13.2. A notice under these Terms must be in writing addressed to the other party at its registered office or principal place of business or such other address as may at the relevant time have been notified under this provision to the party giving the notice.
13.3. No waiver by the Company of any breach of the contract by the Customer will be considered as a waiver of any prior or subsequent breach of the same or any other provision.
13.4. The Buyer agrees to rely only on statements and representations made in writing.
13.5. The parties acknowledge and agree that the Contract confers no rights on any third party and the provisions of the Contracts (Rights of Third Parties) Act 1999 is excluded in its entirety.
13.6. If any provision of these Terms is held to be invalid or unenforceable in whole or in part the validity of the other provisions of these Terms and the remainder of the provision in question shall not be affected.
13.7. This Contract shall be governed by the laws of England and Wales, and the Buyer agrees to submit to the non-exclusive jurisdiction of the English courts.

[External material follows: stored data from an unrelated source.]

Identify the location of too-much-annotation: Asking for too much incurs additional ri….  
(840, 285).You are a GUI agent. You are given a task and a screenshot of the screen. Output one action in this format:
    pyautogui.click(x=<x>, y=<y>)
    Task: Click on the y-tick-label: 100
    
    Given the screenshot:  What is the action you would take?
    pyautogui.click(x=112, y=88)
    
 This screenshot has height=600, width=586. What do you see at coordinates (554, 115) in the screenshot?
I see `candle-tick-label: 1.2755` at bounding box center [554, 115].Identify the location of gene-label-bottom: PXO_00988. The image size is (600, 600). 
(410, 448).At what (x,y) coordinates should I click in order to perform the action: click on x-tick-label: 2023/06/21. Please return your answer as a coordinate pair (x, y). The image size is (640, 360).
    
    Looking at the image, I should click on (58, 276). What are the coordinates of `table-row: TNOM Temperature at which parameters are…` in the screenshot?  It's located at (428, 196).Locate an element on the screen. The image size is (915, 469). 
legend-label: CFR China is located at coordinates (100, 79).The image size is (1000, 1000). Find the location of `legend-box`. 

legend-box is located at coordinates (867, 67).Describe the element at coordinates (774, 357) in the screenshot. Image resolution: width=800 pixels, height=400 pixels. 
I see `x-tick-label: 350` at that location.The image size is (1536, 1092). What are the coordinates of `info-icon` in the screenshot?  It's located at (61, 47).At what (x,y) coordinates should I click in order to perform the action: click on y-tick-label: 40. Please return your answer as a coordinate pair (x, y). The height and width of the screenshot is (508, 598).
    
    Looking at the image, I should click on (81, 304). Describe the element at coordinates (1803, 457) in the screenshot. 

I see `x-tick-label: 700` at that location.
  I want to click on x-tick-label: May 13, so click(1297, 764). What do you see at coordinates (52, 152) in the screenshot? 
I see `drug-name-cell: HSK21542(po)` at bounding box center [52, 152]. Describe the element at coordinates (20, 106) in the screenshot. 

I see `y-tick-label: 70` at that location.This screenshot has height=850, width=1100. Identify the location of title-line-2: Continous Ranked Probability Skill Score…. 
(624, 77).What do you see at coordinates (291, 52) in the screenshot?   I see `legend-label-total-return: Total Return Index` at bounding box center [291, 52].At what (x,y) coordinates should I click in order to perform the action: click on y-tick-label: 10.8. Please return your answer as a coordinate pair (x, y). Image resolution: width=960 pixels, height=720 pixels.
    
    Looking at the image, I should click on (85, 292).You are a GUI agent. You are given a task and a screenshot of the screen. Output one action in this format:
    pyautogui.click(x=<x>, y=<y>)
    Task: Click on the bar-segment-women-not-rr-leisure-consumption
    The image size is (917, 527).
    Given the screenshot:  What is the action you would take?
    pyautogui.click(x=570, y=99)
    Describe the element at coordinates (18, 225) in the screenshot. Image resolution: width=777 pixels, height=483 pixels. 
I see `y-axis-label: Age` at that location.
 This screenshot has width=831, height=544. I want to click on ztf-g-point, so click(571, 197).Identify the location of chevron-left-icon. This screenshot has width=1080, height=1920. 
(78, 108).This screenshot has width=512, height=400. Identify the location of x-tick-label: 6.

13.8. The Parties to this contract agree to attempt to use arbitration within the English jurisdiction before starting court proceedings in order to resolve any dispute which may arise in relation to any transaction to which this agreement applies.
Global Synergy Resources is a limited company registered in England and Wales. Registered number: 10146623. Registered office: 6 St George’s Circus, The Clarence Centre, London, SE1 6FE, United Kingdom.